• _YOUR GOAL_: A verbatim copy is needed of the lines below from the one containing "This screenshot has height=498, width=580." up to and including the one containing "Copy SYSTEM prompt with clipboard icon", excluding pictures.

• _RECORDS FOR PROCESSING_:
[Start of Attachment]

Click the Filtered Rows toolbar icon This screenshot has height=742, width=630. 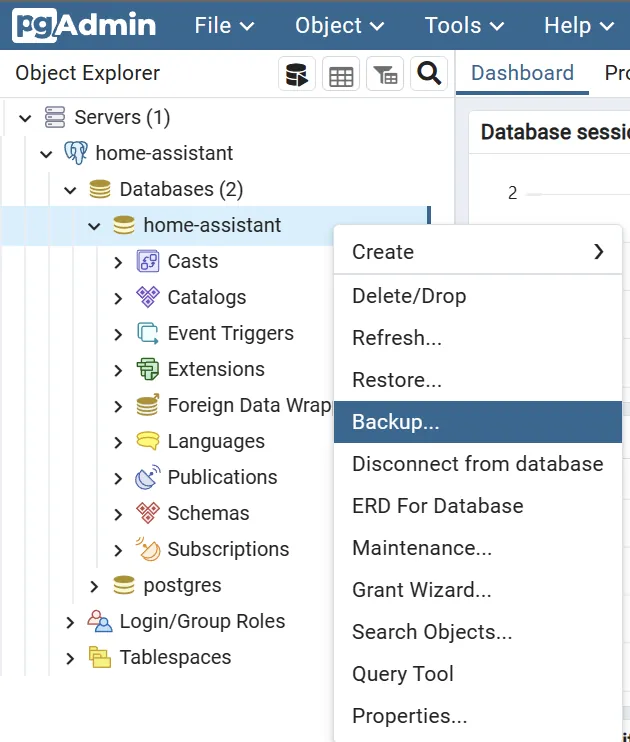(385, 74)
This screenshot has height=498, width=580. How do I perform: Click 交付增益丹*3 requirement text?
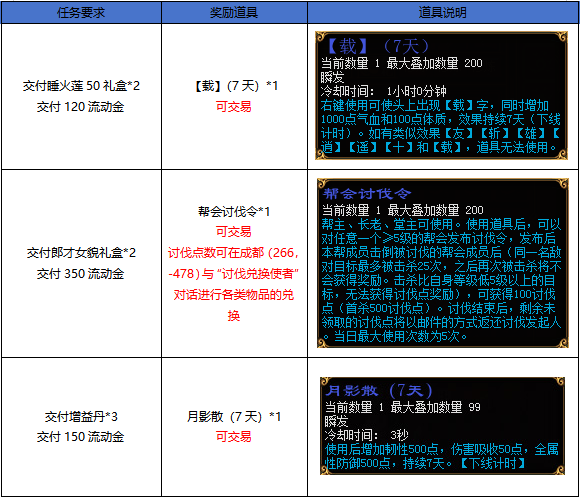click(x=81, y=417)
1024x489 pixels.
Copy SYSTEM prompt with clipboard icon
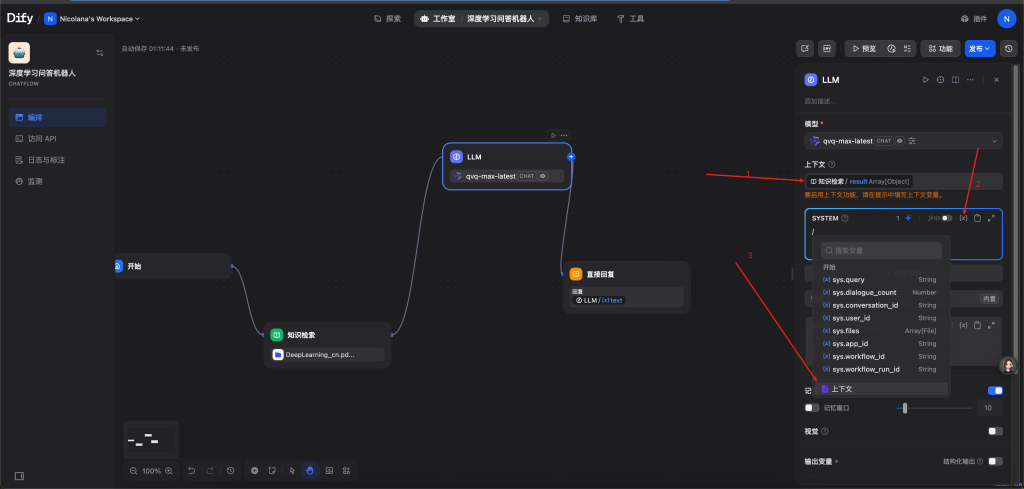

[End of Attachment]
[Start of Attachment]

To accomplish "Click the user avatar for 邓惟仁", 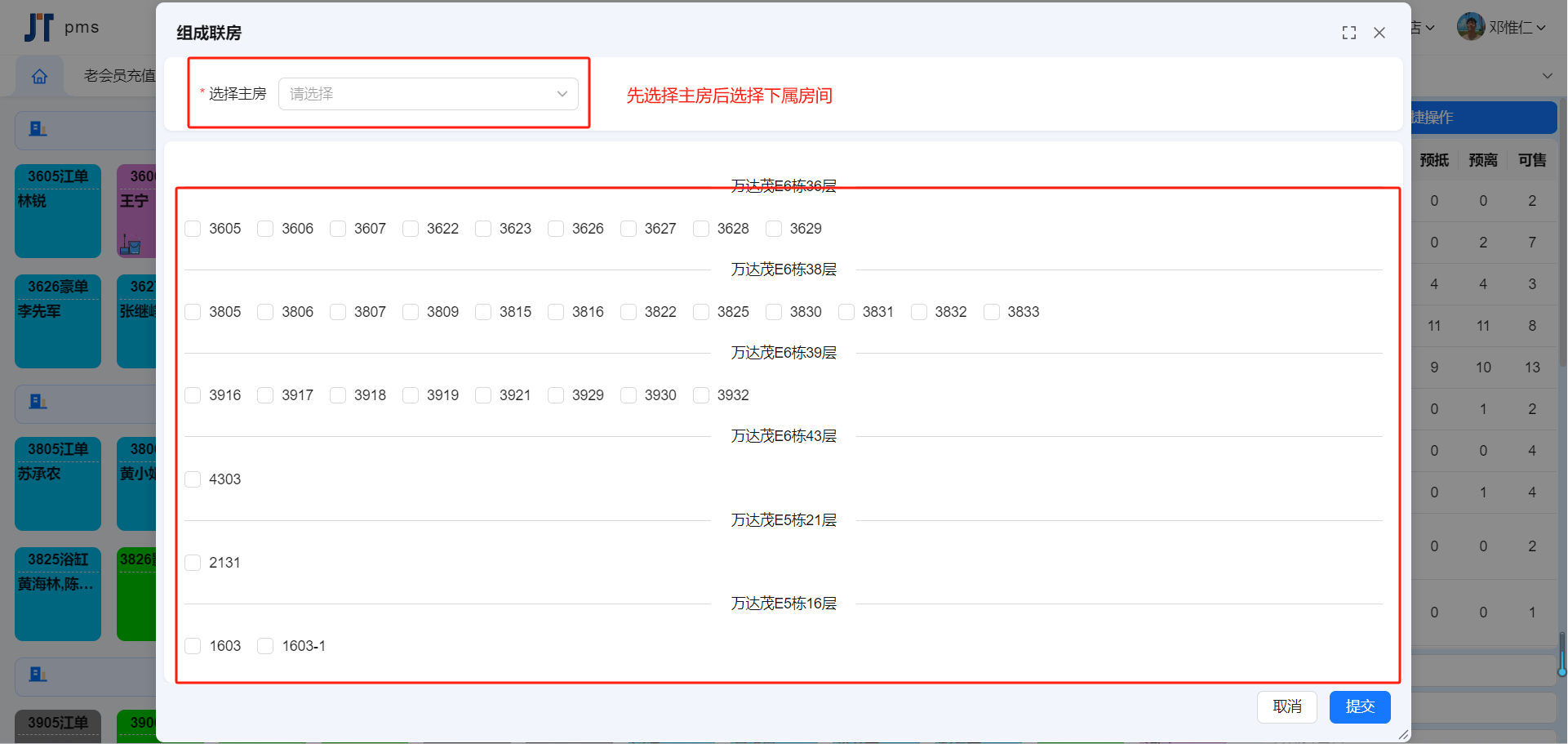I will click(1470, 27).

[End of Attachment]
[Start of Attachment]

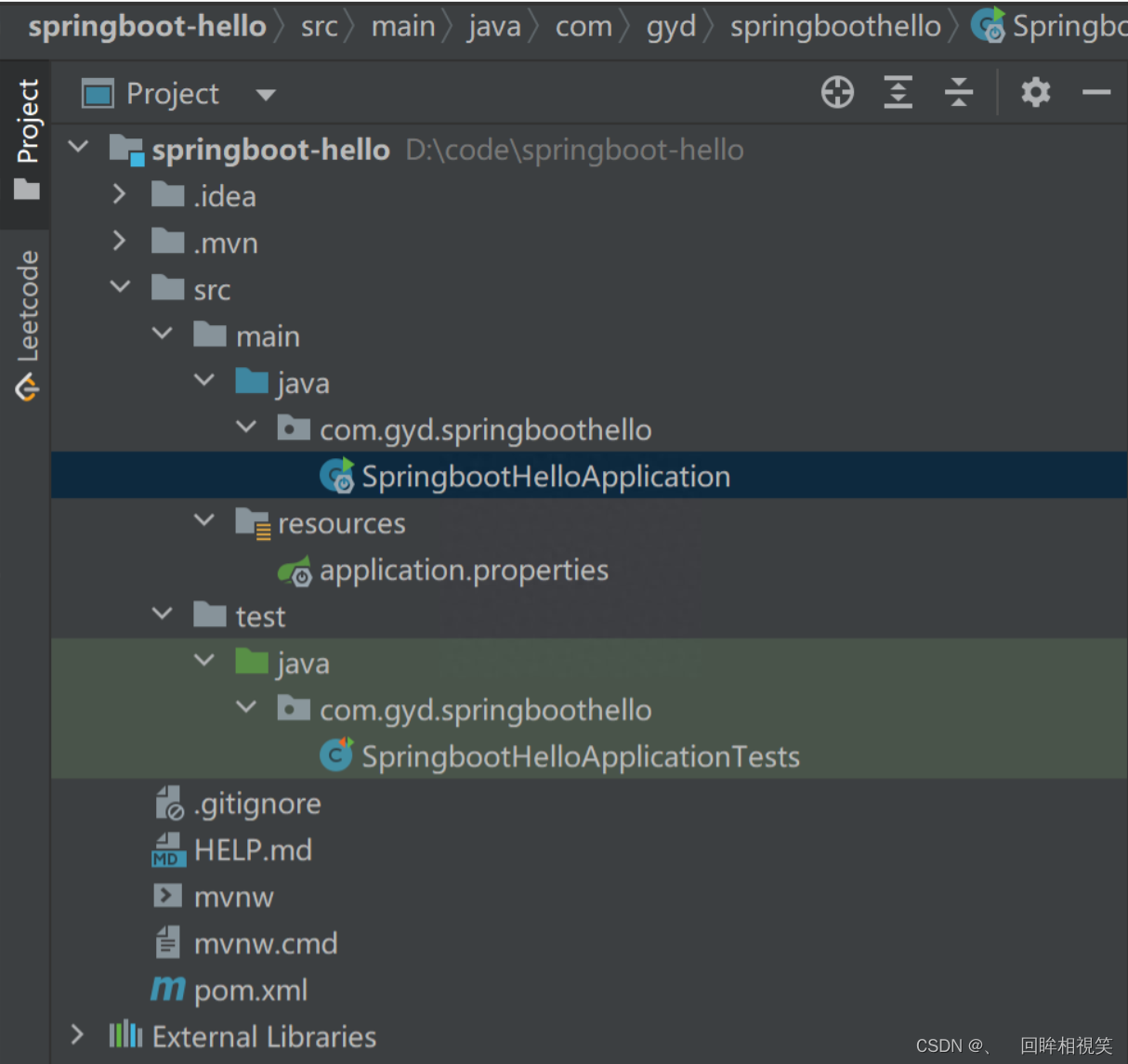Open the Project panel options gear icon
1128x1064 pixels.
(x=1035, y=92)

[End of Attachment]

• _RESPONSE FOR THIS EXERCISE_:
This screenshot has height=498, width=580. How do I perform: Click 交付增益丹*3 requirement text?
click(x=81, y=417)
1024x489 pixels.
Copy SYSTEM prompt with clipboard icon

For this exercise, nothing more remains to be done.